# Supplied material
......
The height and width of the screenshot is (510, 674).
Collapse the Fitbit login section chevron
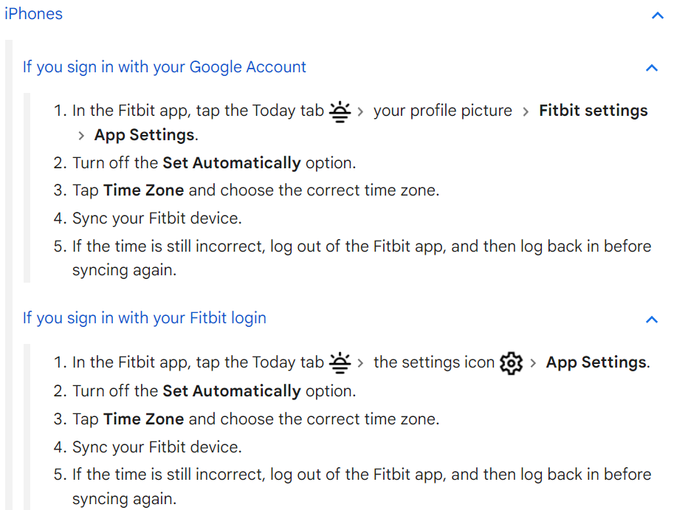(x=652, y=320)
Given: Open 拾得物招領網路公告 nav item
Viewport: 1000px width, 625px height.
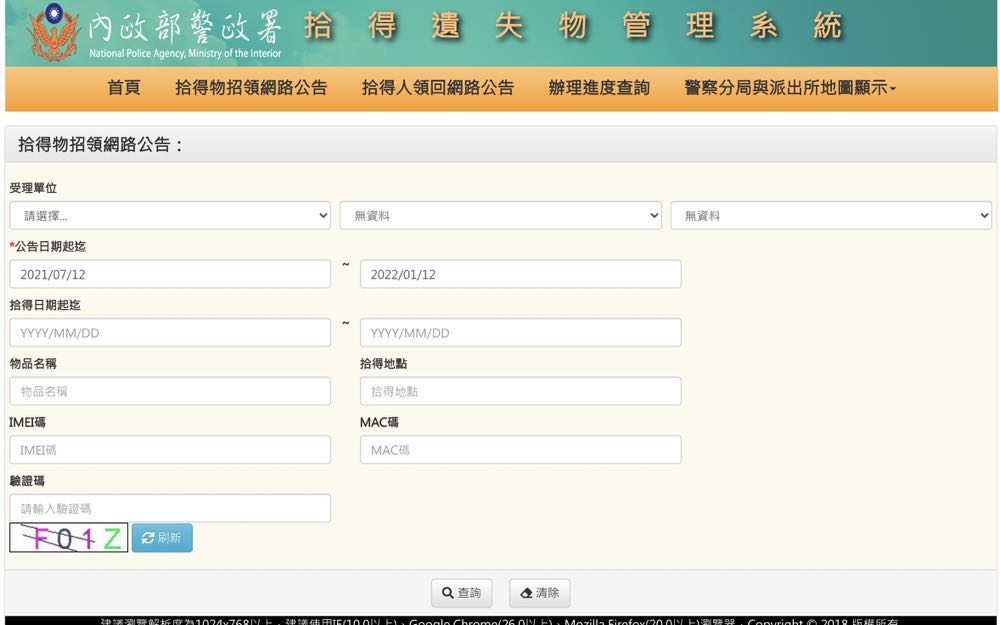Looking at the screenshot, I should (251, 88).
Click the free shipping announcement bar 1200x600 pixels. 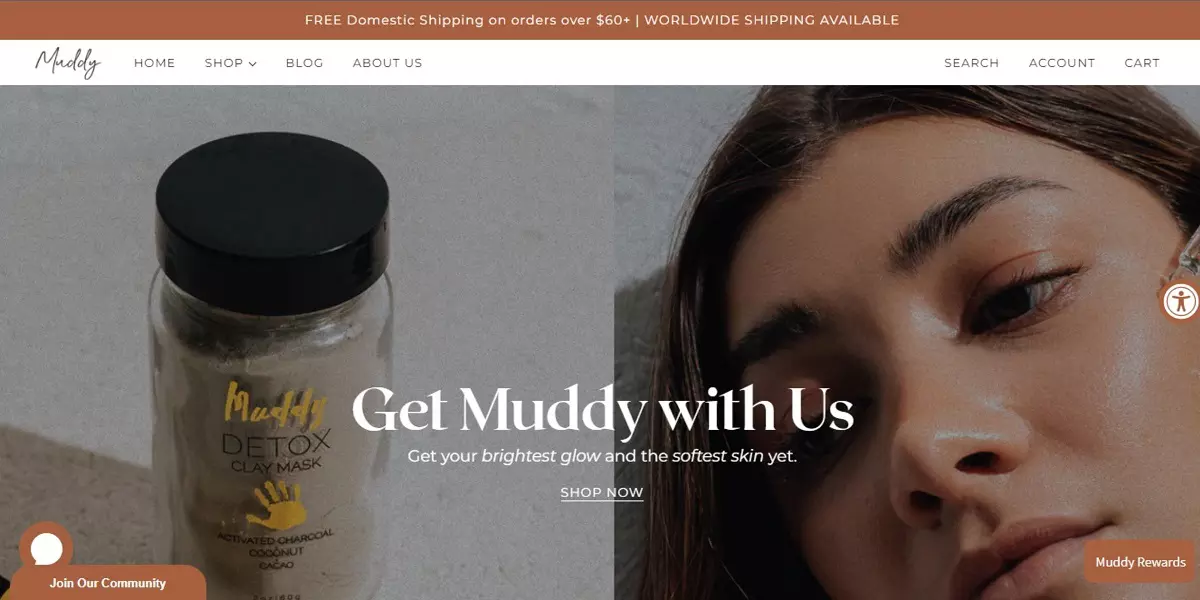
......
# Instructions for the task
Images are to be left out; everything else in the material must be written out exactly.

# Task output
The height and width of the screenshot is (510, 674).
Collapse the Fitbit login section chevron
(x=652, y=320)
Given: Open 拾得物招領網路公告 nav item
Viewport: 1000px width, 625px height.
Looking at the screenshot, I should (251, 88).
Click the free shipping announcement bar 1200x600 pixels. 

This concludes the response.